### DIRECTIVE
Extract each line of the material below that contains the string "what", reproducing every such line in full.

### Target pointing data
***

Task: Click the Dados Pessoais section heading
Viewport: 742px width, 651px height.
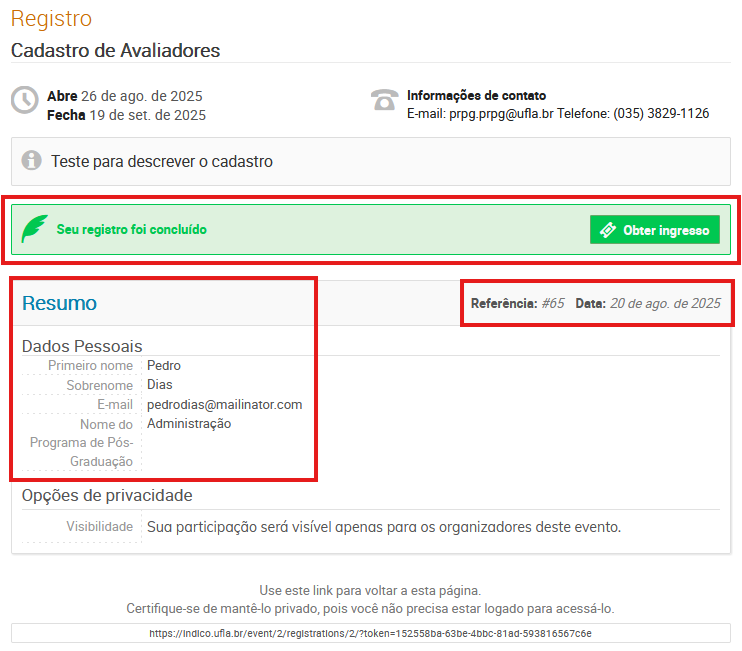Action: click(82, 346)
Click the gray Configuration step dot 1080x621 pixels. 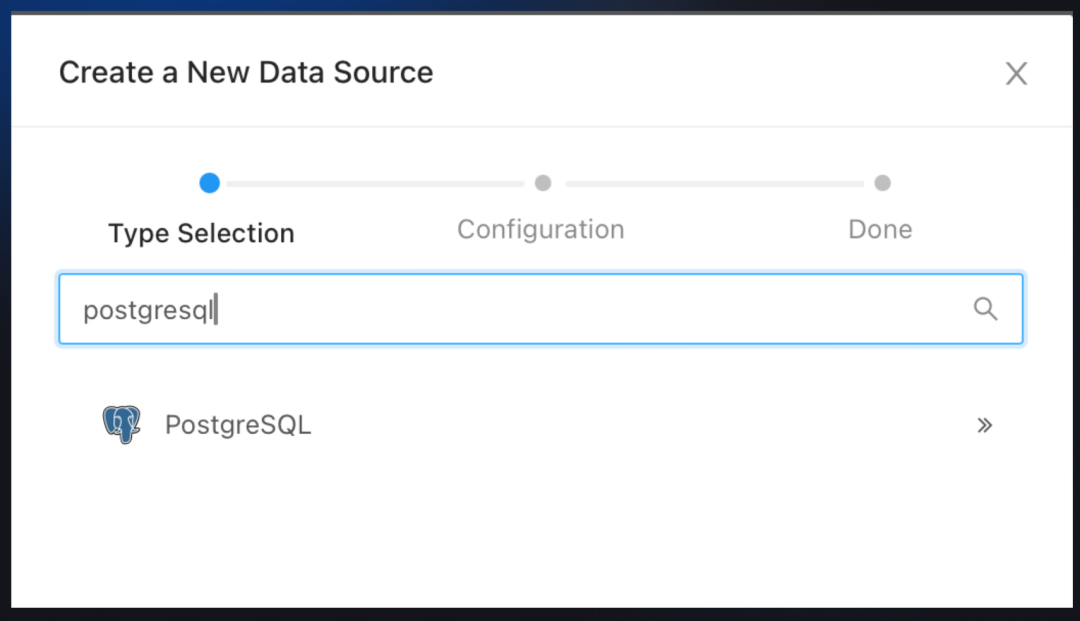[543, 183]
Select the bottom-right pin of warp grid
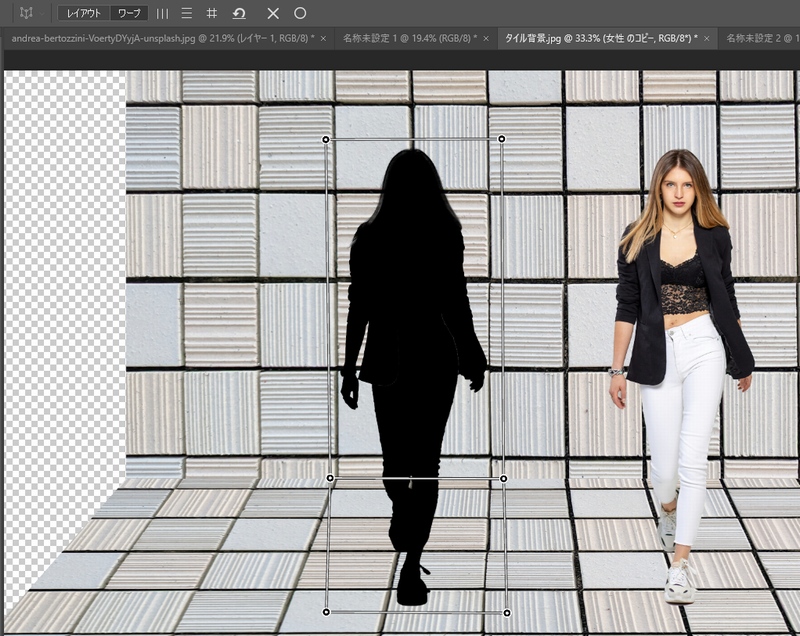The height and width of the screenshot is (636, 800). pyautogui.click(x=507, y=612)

***

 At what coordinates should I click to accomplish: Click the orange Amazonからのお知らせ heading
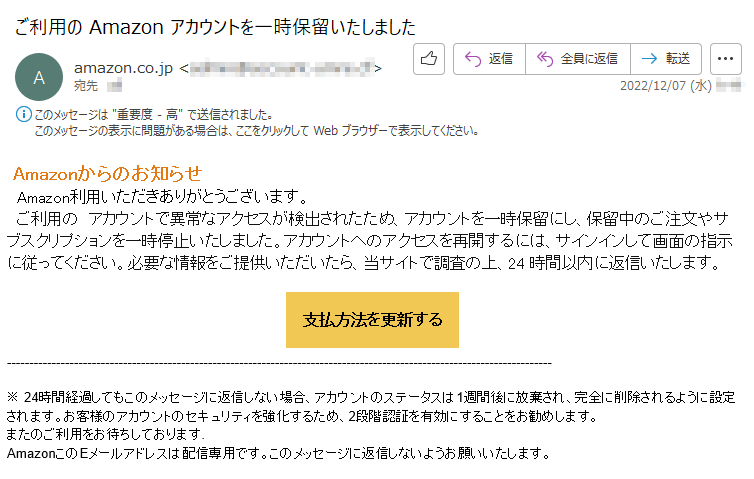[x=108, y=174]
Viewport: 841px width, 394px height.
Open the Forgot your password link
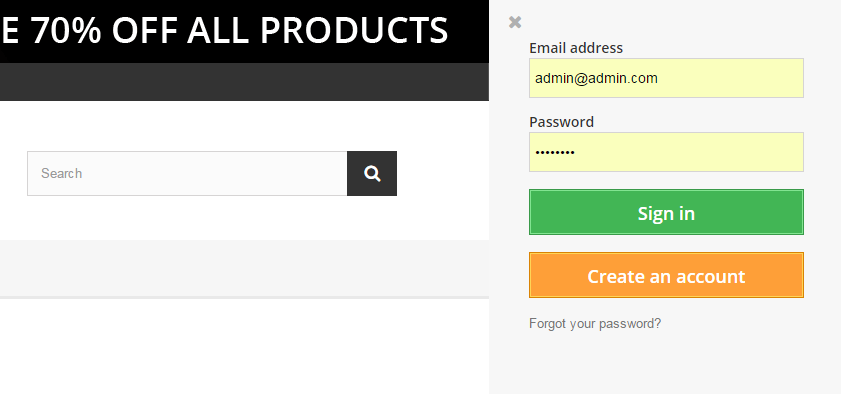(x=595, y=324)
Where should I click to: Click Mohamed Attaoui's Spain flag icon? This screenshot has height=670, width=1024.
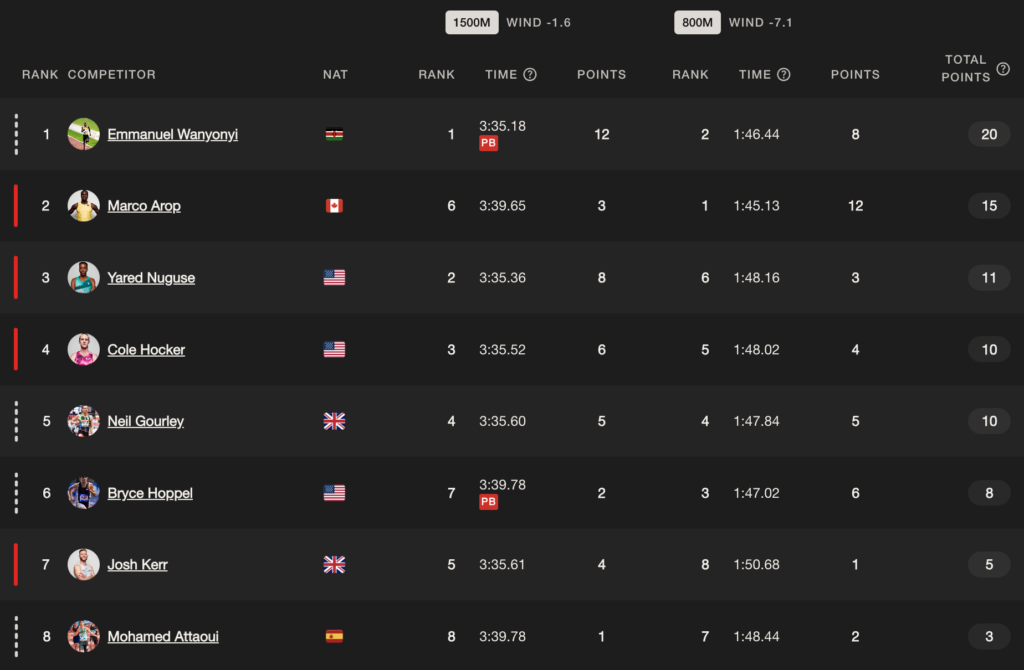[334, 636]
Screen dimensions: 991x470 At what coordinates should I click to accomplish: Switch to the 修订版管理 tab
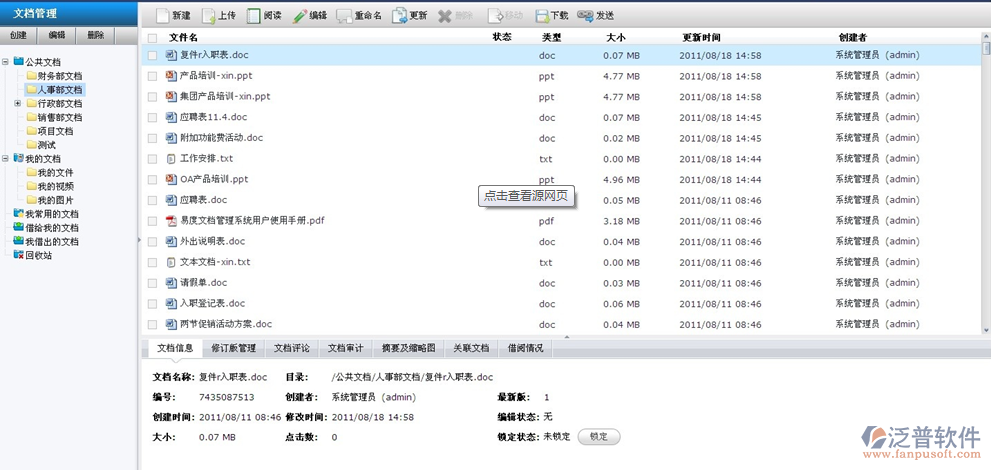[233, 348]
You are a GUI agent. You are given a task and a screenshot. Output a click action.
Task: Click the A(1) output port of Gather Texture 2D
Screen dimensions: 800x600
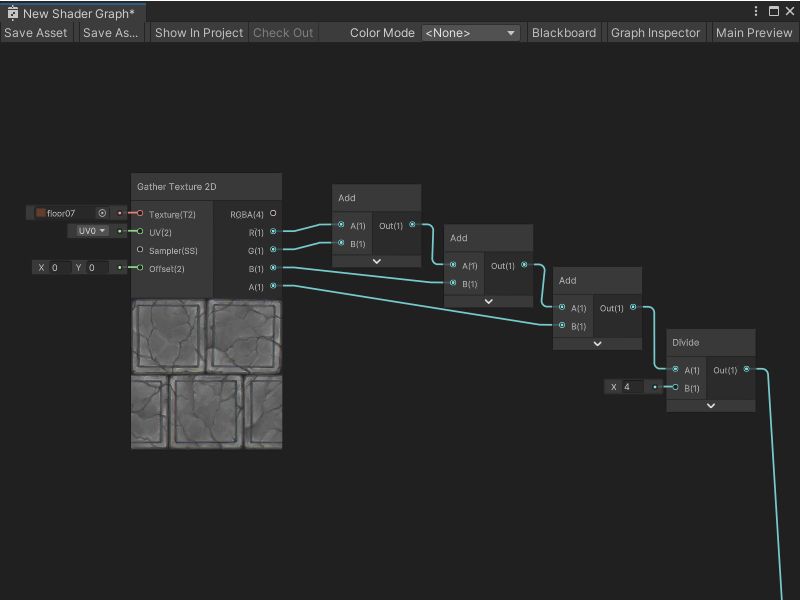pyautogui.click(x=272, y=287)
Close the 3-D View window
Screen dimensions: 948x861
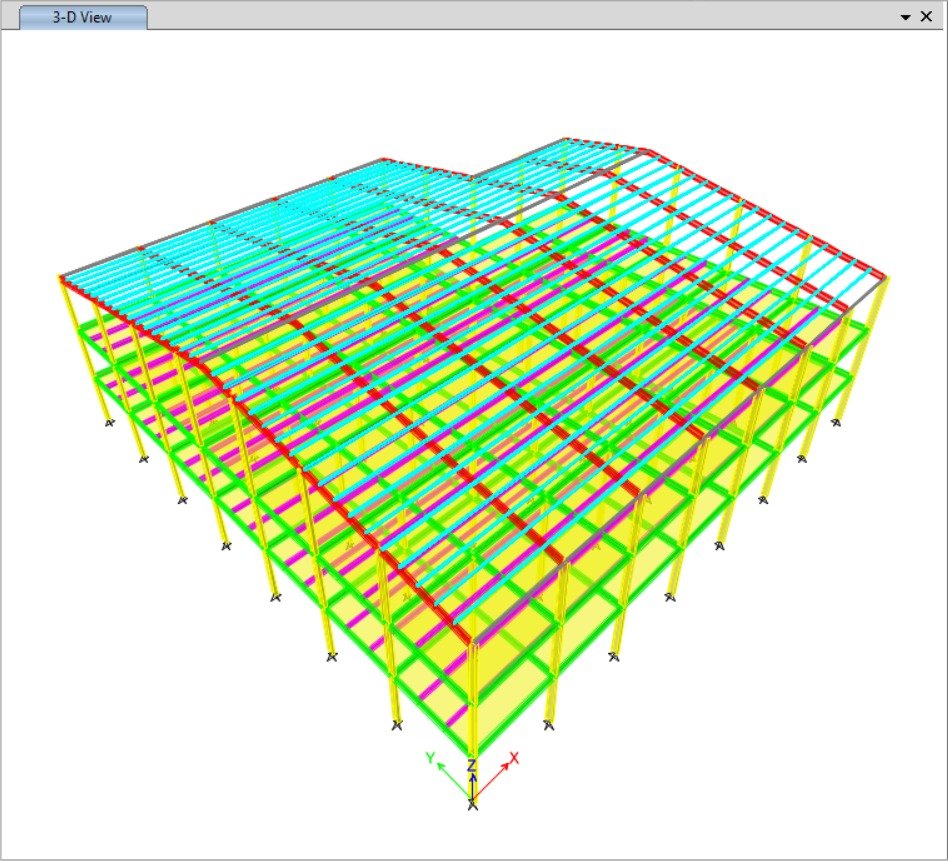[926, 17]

***

### RESULT BELOW
 At what coordinates should I click to accomplish: Click the orange Amazonからのお知らせ heading
Screen dimensions: 991x470 At what coordinates should I click to accomplish: Switch to the 修订版管理 tab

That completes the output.